First edition, rare copy with no statement of print.
Full blue morocco binding, spine with raised bands in the Jansenist style, endpapers and pastedowns of combed marbled paper, gilt dentelle framing the pastedowns, double gilt fillets and gilt tooling to headcaps and board edges, top edge gilt with untrimmed margins preserved, original front wrapper bound in, binding signed by Marius Michel. Monogrammed bookplate mounted on the verso of the first endpaper.
This copy is enriched with four hors-texte plates by Louis Boulanger and Alfred Johannot.
Signed autograph inscription by Victor Hugo on the half-title: « À Monsieur Ch[arles] Mévil son bien cordialement dévoué Victor Hugo. »
Valuable and intriguing presentation inscription to the administrator and principal shareholder of the highly influential Revue de Paris, publisher of Balzac, whom the young Hugo was likely hoping to win over. It was only in 1834, two years after the success of Notre-Dame de Paris, that Hugo would publish a text in the Revue, Claude Gueux, alongside his prolific rival’s Le Père Goriot.

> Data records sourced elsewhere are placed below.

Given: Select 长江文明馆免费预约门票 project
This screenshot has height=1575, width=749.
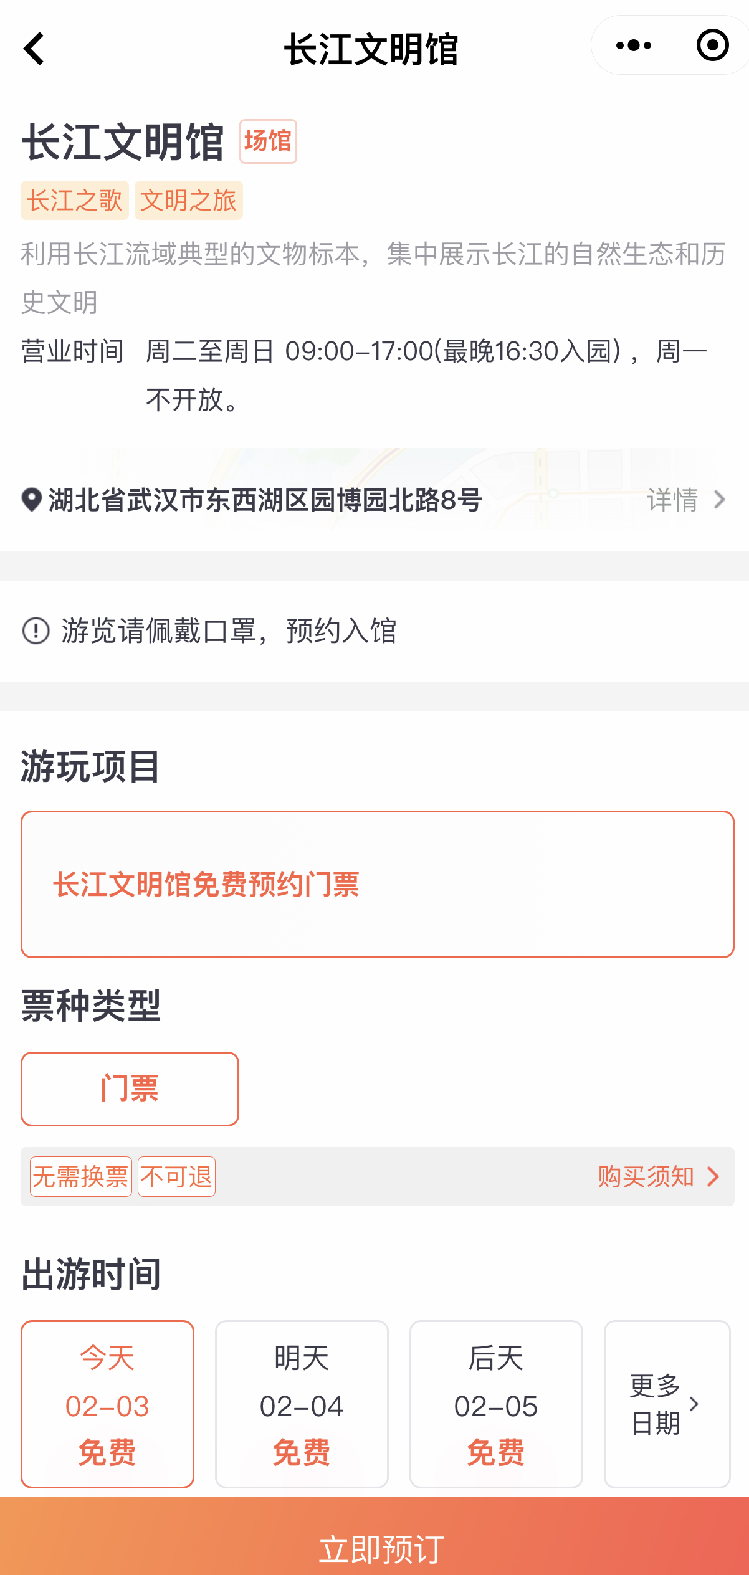Looking at the screenshot, I should 377,884.
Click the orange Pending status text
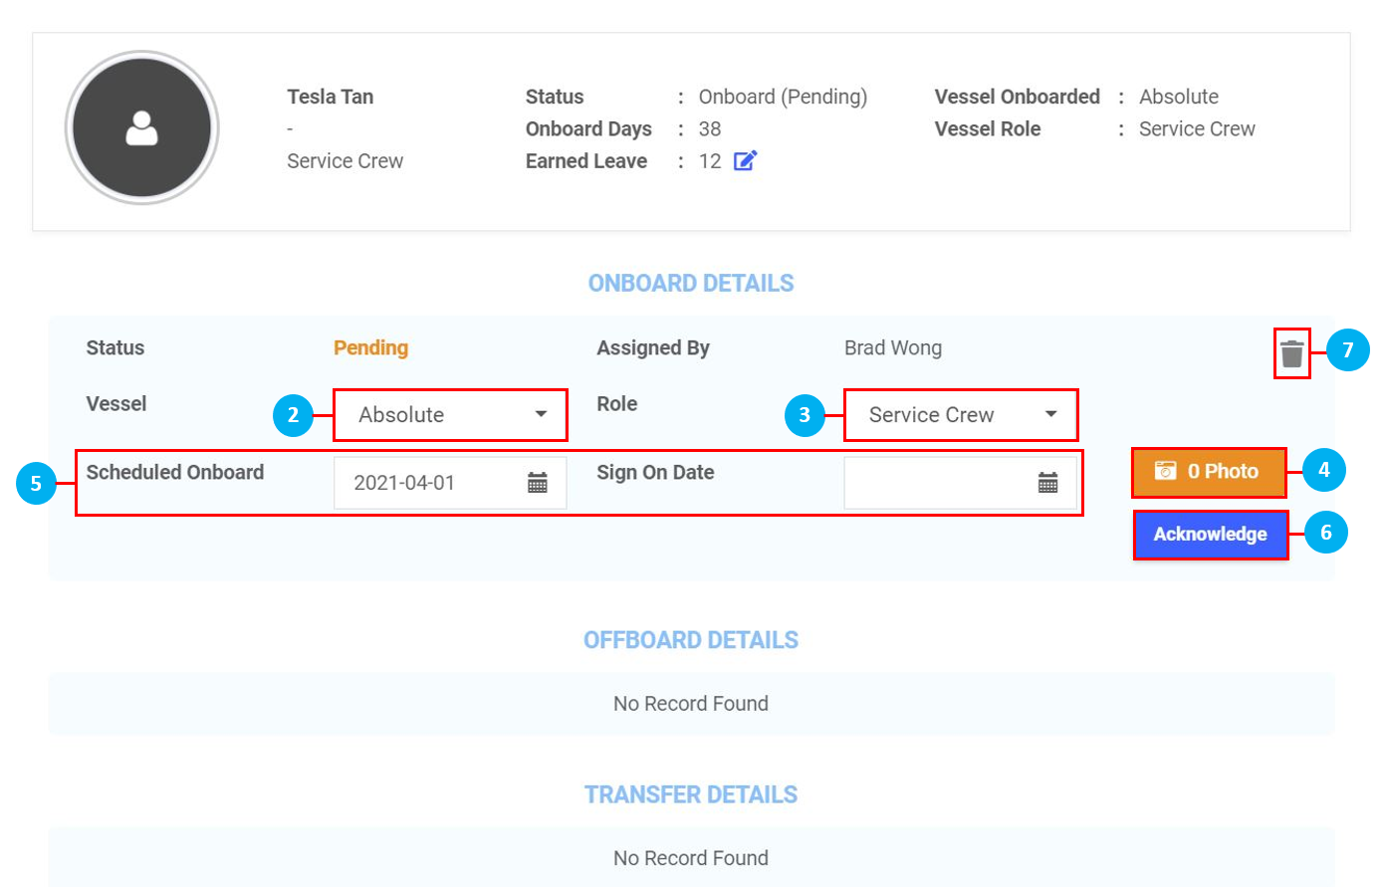 [370, 347]
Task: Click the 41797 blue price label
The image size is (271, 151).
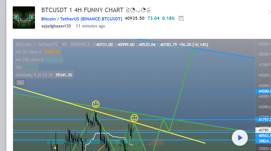Action: tap(263, 120)
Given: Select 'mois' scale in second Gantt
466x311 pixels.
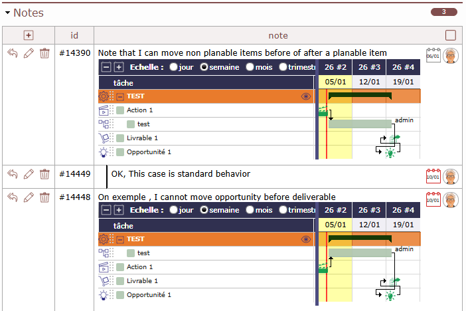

Presentation copies of this title by Victor Hugo are exceedingly rare. In his Chronologie des livres imprimés de Victor Hugo, published in 2013, Éric Bertin records only nine such inscriptions in this edition: to Sainte-Beuve, Taylor, Paul Lacroix, Charles Mévil (this copy), Charles Nodier, Loève-Veimars, Armand Bertin, H. Romand, and the faithful Paul Meurice. The work also notes that this copy appeared in the Latour sale (1885) and, more significantly, the Noilly sale (1886).
Magnificent copy bound by Marius Michel, enriched with engravings and a signed autograph inscription by the author.